When I wrote the December 31 column about new books that showed up under the Christmas tree, I thought that my riff on “how to sharpen pencils” (inspired by a whimsical book with that name by Mark Rees) would be the last word on that subject.

But I was pleasantly surprised. Reader Dick Snedeker, who is also a columnist for our sister newspaper, the West Windsor-Plainsboro News, brought to my attention a little known piece of Princeton University history:

“Your bit about pencil sharpening brought back some interesting and vivid memories of my early days after graduating when I taught engineering drawing to freshman engineering students at Princeton,” wrote Snedeker, Princeton Class of 1951.

“Up through the 1950s, all freshman engineers had to take two semesters of engineering drawing so they would know how to show their ideas and designs on paper in a manner that others could understand. Since there were no computers or other mechanical devices to help in the process, they had to depend on their own skill with a pencil. And, of course, it had to be a pencil that had been sharpened correctly.

“We used a textbook that was over 700 pages long, and it included over a page on how to sharpen a drawing pencil correctly. This required the use of a special knife and a sandpaper pad. Since the desired result really did contribute to their ability to achieve the desired result in their drawings, most students really tried to make, and keep, their pencils sharp.

“Then sometime around 1960 there was a big change in the engineering curriculum, and, as more automated processes were introduced, one of the first things to go was engineering drawing with a pencil. I was no longer teaching then, but I asked one of my friends on the faculty why some of the changes were necessary. He said he thought it was ridiculous for Princeton to waste time teaching students how to sharpen a pencil. I don’t know if the resulting engineers were any better than the ones of my era, sharp pencils or not. I’m sure some people thought they were.”

From another reader, also a columnist:

The subject line was “your recent column.” The writer was Rick Methot, a man I have never met but a name I recognized as former columnist for the Trentonian (who now writes for the Lebanon, Pennsylvania, Daily News, and for the monthly publication of the New Jersey Federation of Sportsmen’s Clubs). I wasn’t sure which column he was referring to, but as I read his comments, I realized it could have been any of them.

Regarding the writing process, Methot quoted the late sportswriter Red Smith, who said “writing is easy, you just sit down at a typewriter and open a vein.”

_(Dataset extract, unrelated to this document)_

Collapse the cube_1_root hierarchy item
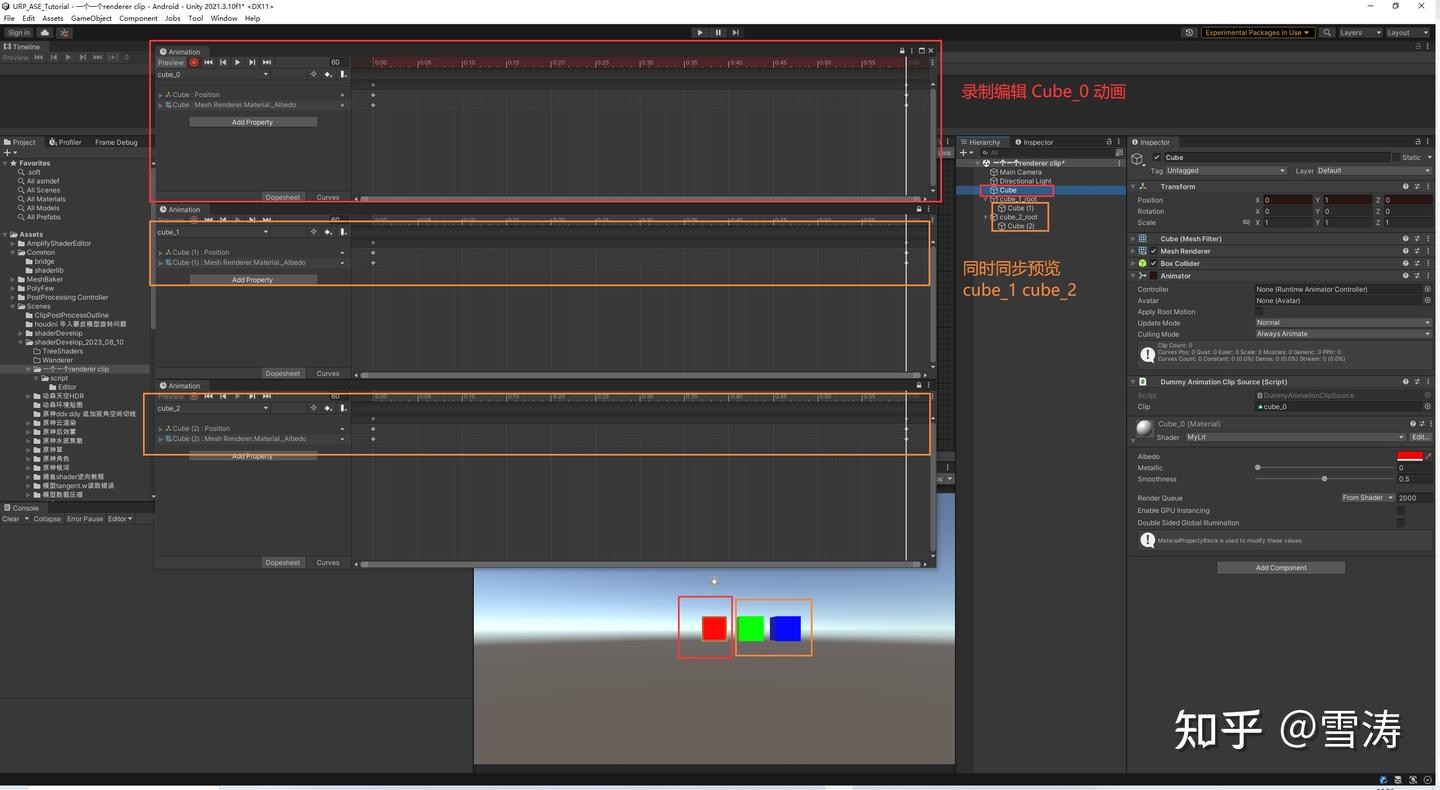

Methot added: “As one who churns out 112 columns a year, or more depending on demand, I can relate. Writing is like working out at the gym . . . you feel better for having done it than anticipating doing it.”

Then Methot offered what I assumed was a little constructive criticism: “Editing yourself takes discipline. I suggest you write your usual column for next week and before submitting same, cut it to 600 words. Just do it — and learn what you can do without and still get your point across.”

As a good columnist is prone to do, Methot took the opportunity of his E-mail to share an anecdote, involving a chance meeting with that legendary sports writer he quoted at the beginning of his message: “Red Smith was on the next barstool at the now defunct Antrim Lodge when we came in from fishing the Beaverkill in Roscoe, New York, a long time ago. It was the closest I’ve been to a Pulitzer Prize. Red (vodka and tonic, no fruit) already had one in his pocket.”

Working on this column I thought about taking up Methot on the challenge of the 600-word limit. But then I decided I might have to delete the anecdote about Red Smith, or the status of pencil sharpening at Princeton.

Not to put too fine a point on it but to paraphrase Mark Twain or Cicero or Winston Churchill, I would cheerfully write a shorter column if only I had the time. And I not only have the loose ends above to pack up, but also a passel of other items to pack for what may or may not be a well deserved vacation. So, 988 words later, I’m heading south for a week or so. Of course, I will try to send a postcard.